MARYLAND courts must "provide for the efficient, effective and timely administration of justice," began a report from a legislative commission that studied the state justice system two years ago.
Freeing murder suspects because of repeated trial delays and then apologizing to the victim's family for the system's sloppiness horribly fails that definition.
Yet that's what happened this week. Four men charged with first-degree murder in the slaying of Shawn L. Suggs, 21, of Baltimore in 1995 were released on the grounds they had been denied a speedy trial after 14 delays, dating to April 1996. If any good is to come from the ruling of Baltimore Circuit Judge Roger W. Brown, perhaps it will spur politicians who have ignored repeated warnings that the city's court system is overwhelmed.
State's Attorney Patricia Jessamy, who apologized to the victim's family, says her office will appeal the judge's dismissal. If successful, the suspects could -- and should -- be recharged; one is still held for another crime.
That would help set things right -- in this case. Unfortunately, the system's malfunction didn't begin or end with the Suggs slaying. As recently as last month, the Maryland Court of Special Appeals tossed out a sex-crime conviction in Baltimore that was repeatedly delayed by lack of an available courtroom.
The law requires that defendants be tried within six months of an initial court appearance. While judges have latitude to grant postponements Judge Brown's release of the four defendants shows the dangerous consequences of flouting the legal deadline.

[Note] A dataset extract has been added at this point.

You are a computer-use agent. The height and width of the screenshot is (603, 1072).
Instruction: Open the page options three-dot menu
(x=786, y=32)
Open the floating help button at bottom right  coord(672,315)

The defendants' release has been followed by a predictable flurry of finger pointing over who is to blame for the outrageous delays. Prosecutors, defense attorneys and judges all had a hand in the postponements.

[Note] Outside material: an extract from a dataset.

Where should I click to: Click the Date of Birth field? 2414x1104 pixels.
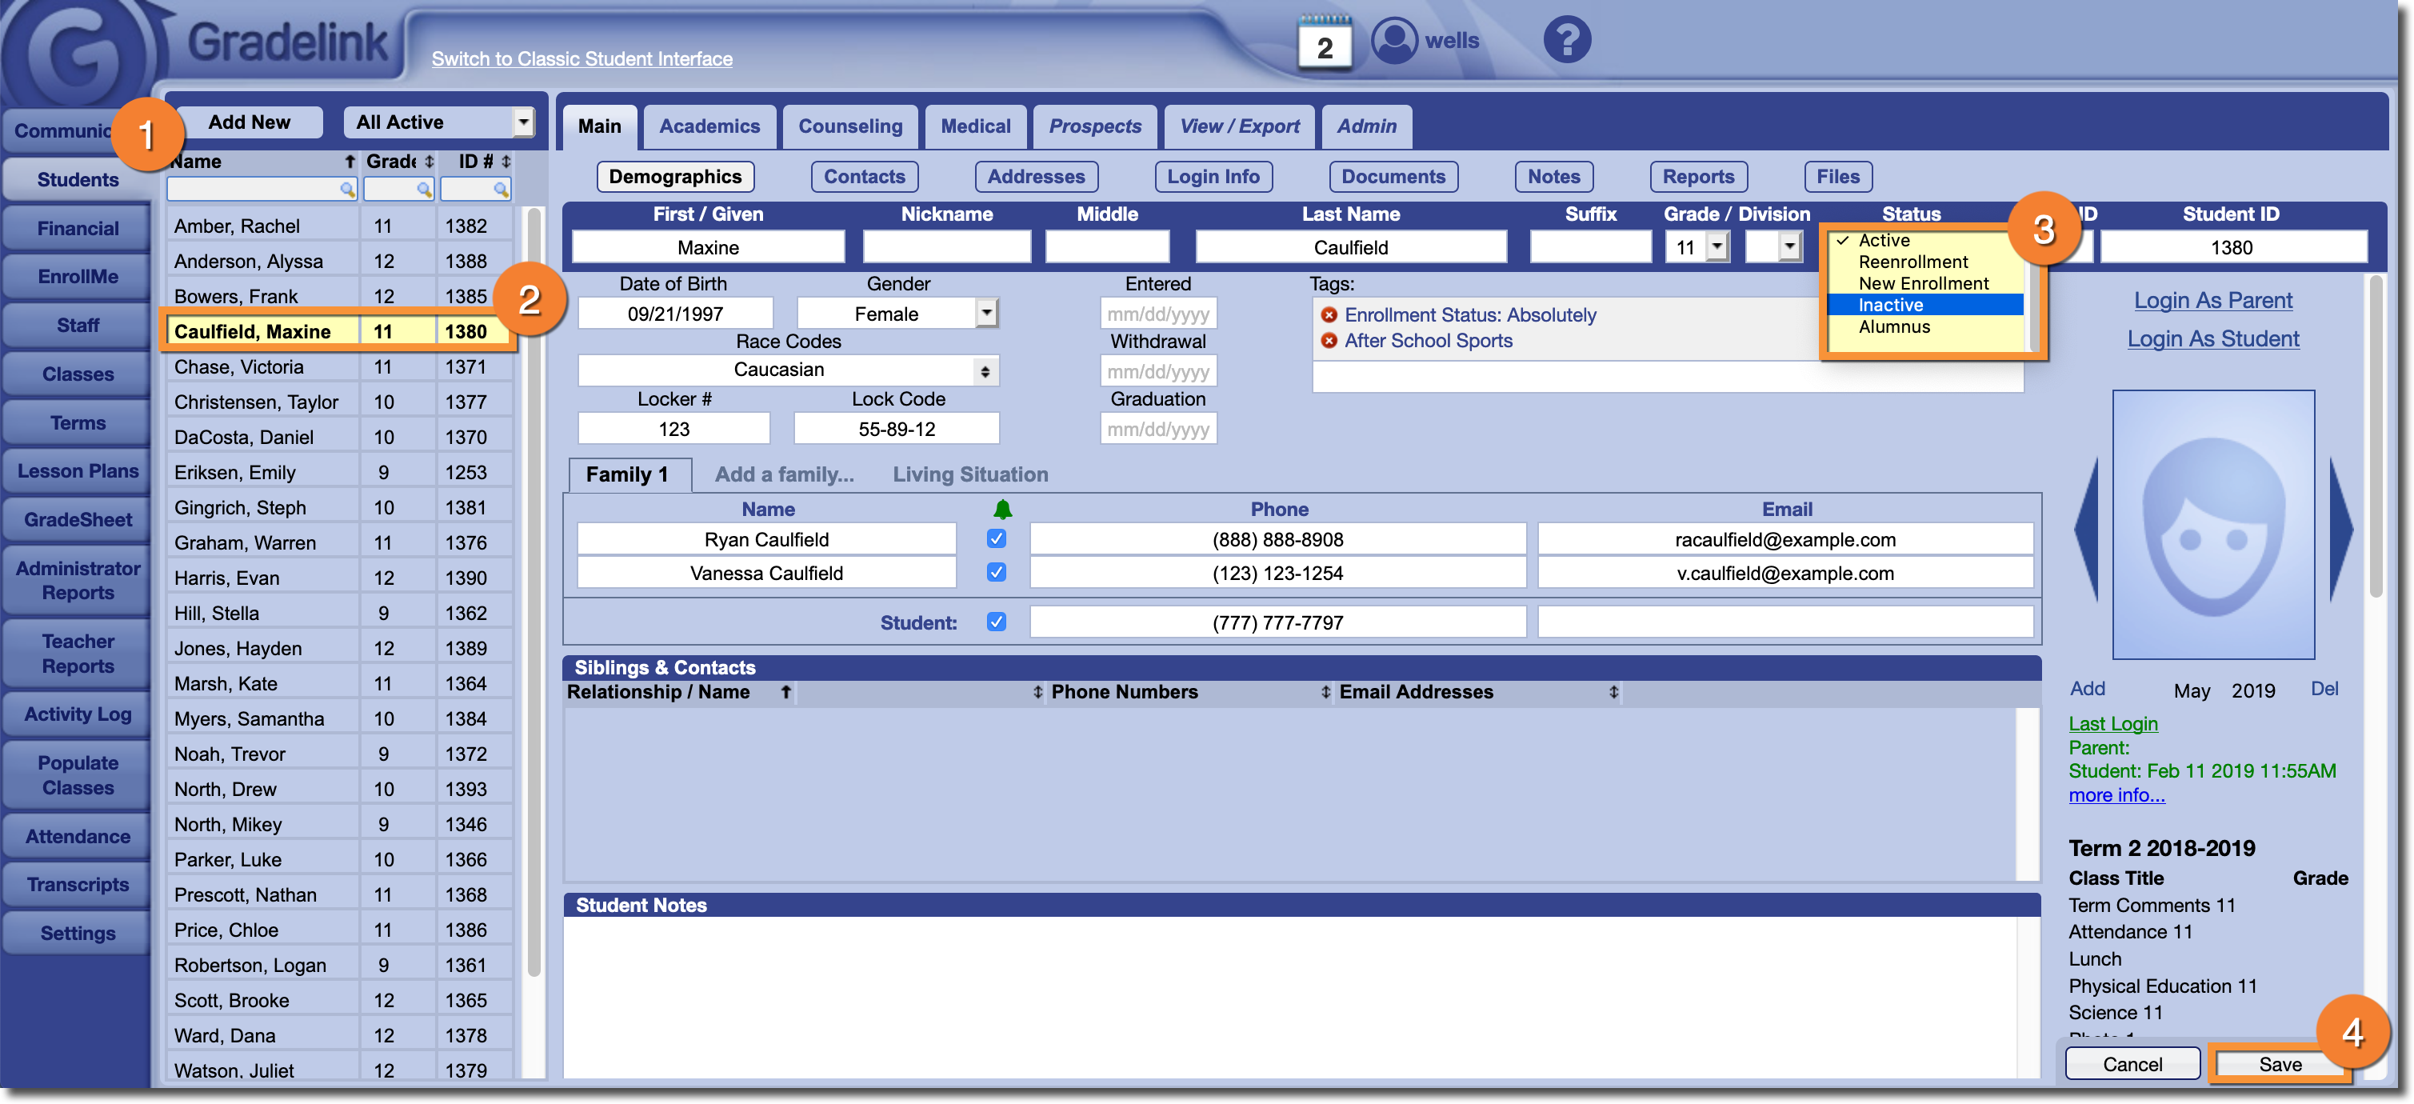675,314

Yet on one point there is agreement: Minor tinkering won't fix the systemic problems of Baltimore's Circuit Court system. Too few resources, too many cases and too many criminals are dumped on too few judges and courtrooms.

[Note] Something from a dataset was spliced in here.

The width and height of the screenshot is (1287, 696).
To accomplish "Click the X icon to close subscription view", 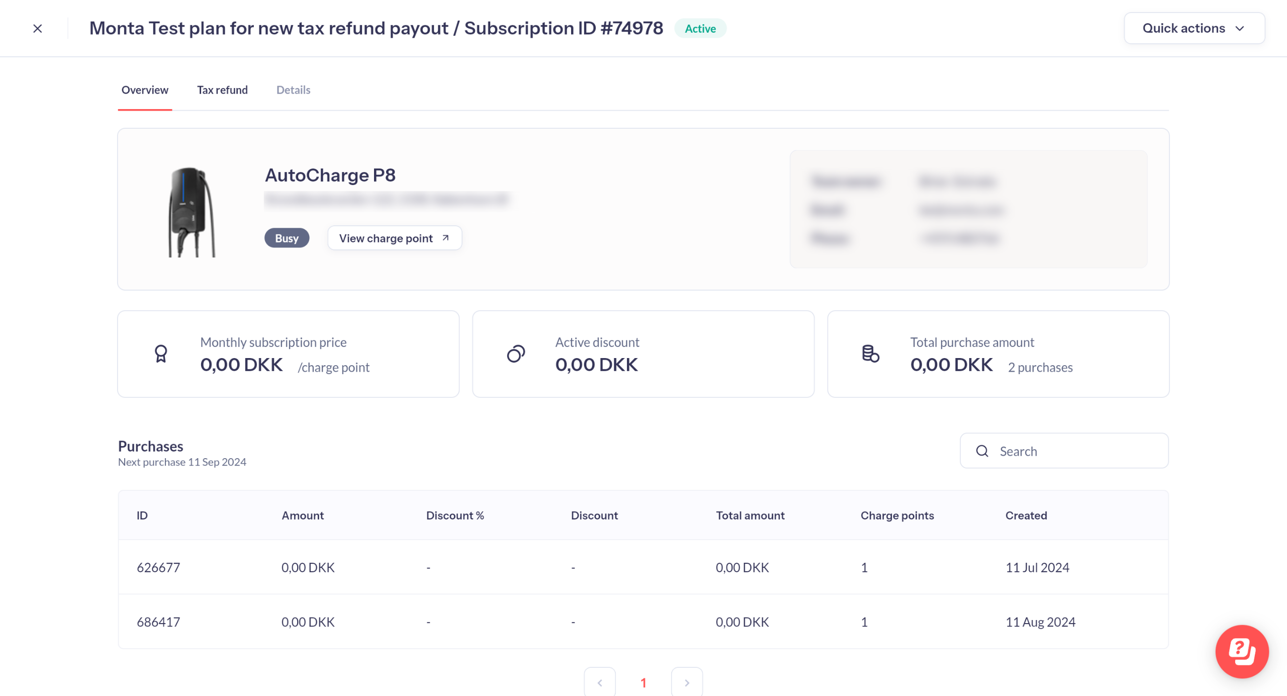I will coord(38,29).
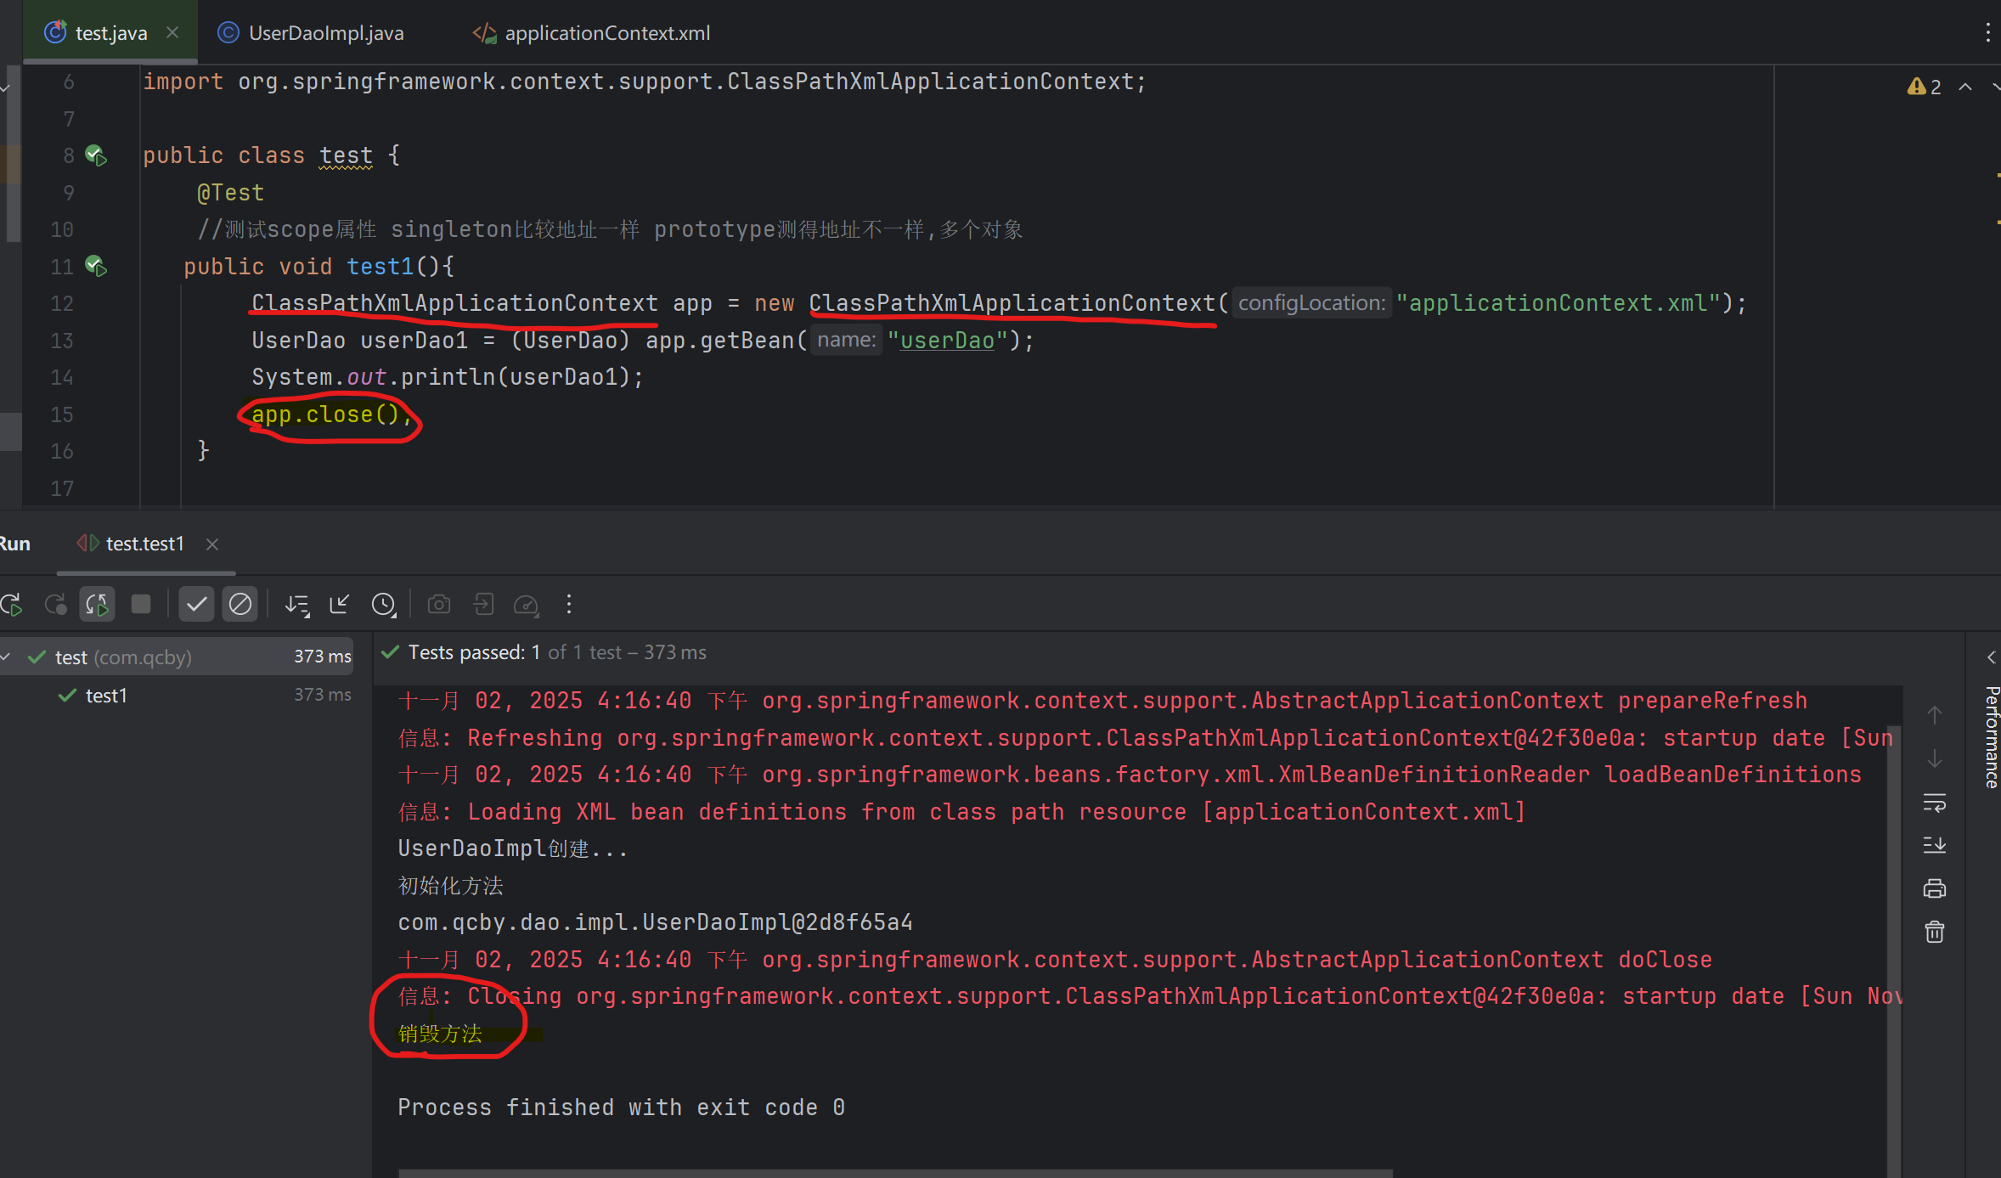Switch to the UserDaoImpl.java tab
This screenshot has width=2001, height=1178.
pos(325,33)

Like the Suggs case, the Circuit Court often seems to fall between the cracks -- an arm of the state, funded unevenly by the city and counties, with no central administrator. The strain is worst in Baltimore, whose 22,000 criminal court filings in 1996 were more than twice the total in the largest counties and 10 times that of most subdivisions. Yet Baltimore's proportionate spending on criminal courts is half everyone else's.
The problem demands action during the coming legislative session in Annapolis.
News footage this week of two of the freed suspects dashing from the courthouse was chilling. That image, and the Police Department's high-profile failure to hold Baltimore's 1998 homicides under 300, feed perceptions of an unsafe city.
Sedric Suggs said he doesn't expect justice from the court system for his son's death. "Vengeance," he says, "is in the hands of the Lord." The justice system must not be let off that easily.